• Directions:
Repeat the following entries exactly, excluding pictures.

• Data records:
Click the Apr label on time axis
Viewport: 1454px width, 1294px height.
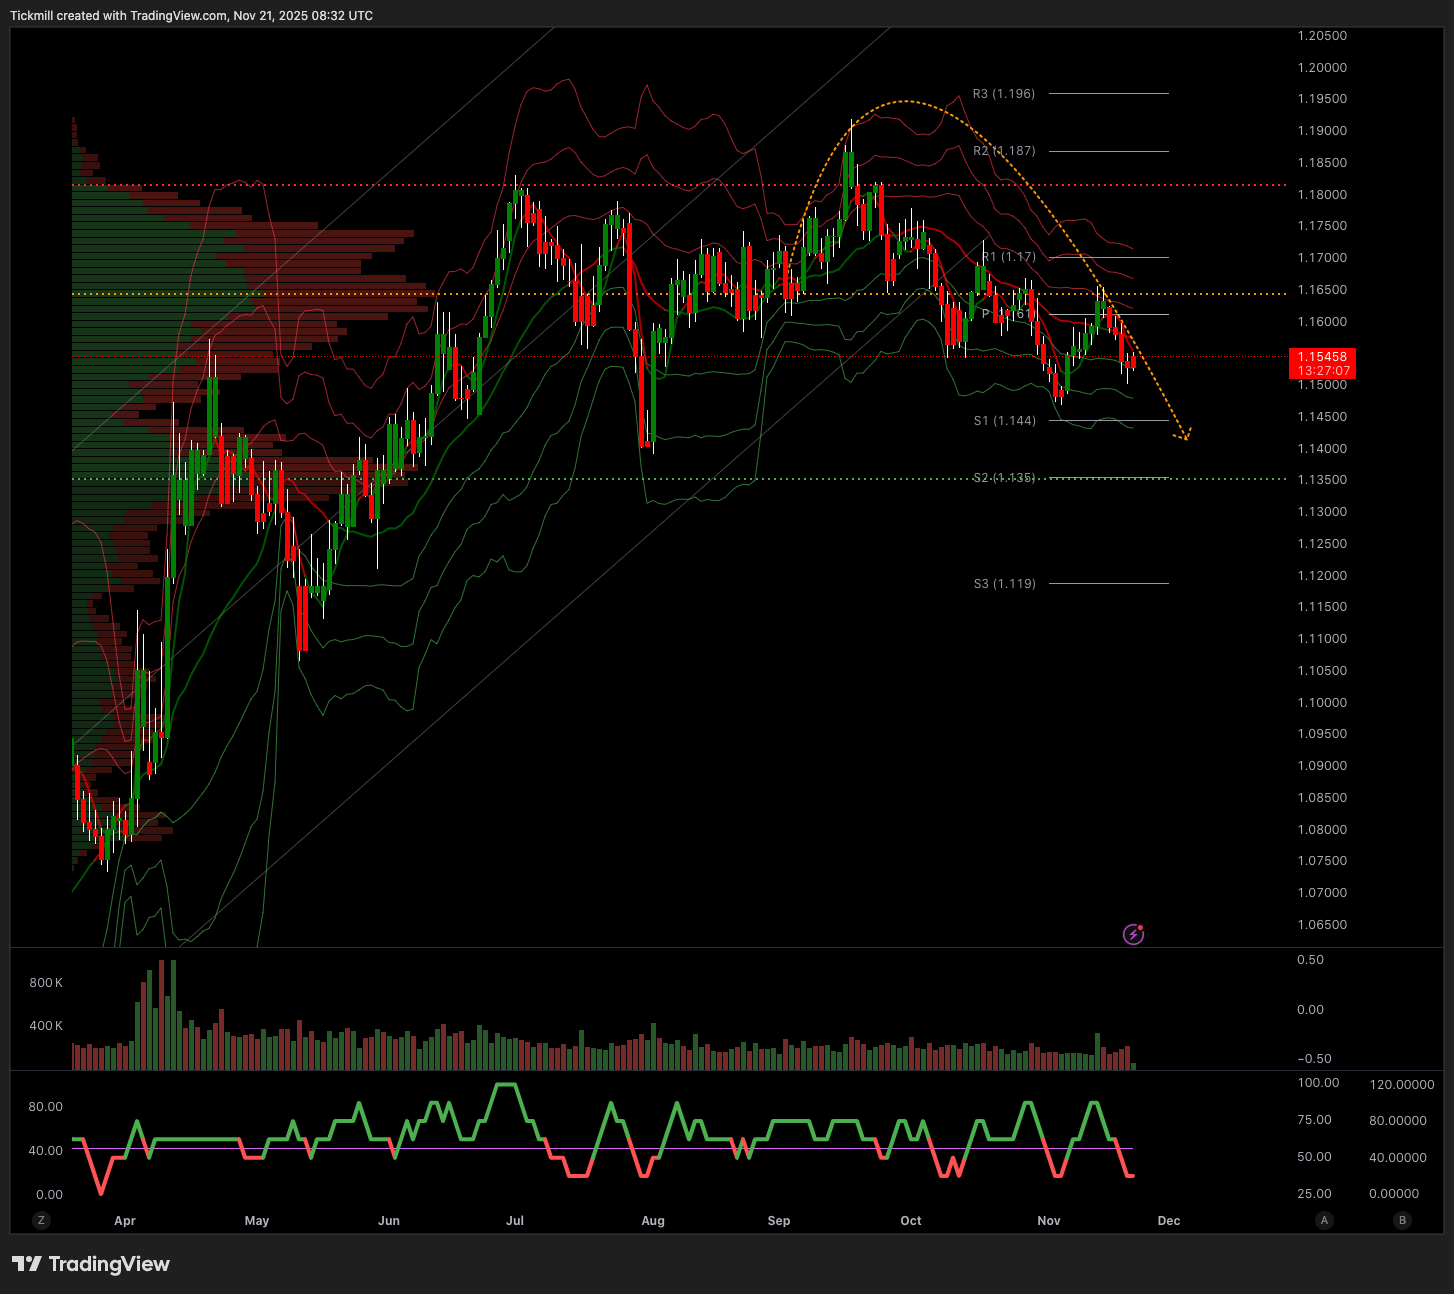125,1221
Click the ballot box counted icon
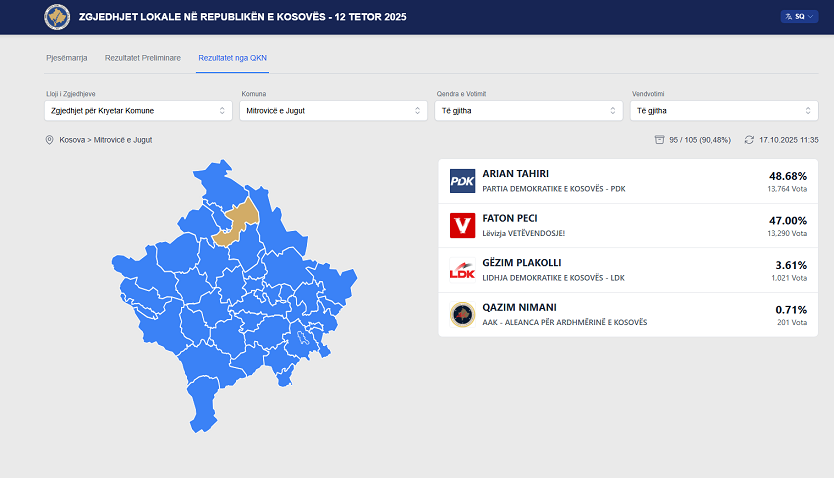Screen dimensions: 834x478 [x=659, y=140]
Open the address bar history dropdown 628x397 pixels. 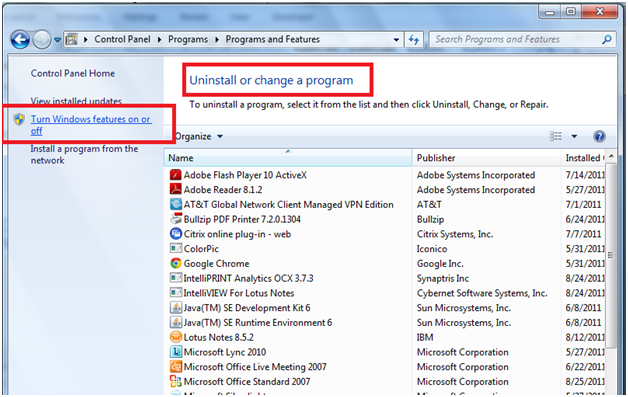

• Finished task:
Click the Apr label on time axis
Viewport: 1454px width, 1294px height.
125,1221
Click the ballot box counted icon
Screen dimensions: 834x478 [x=659, y=140]
Open the address bar history dropdown 628x397 pixels. 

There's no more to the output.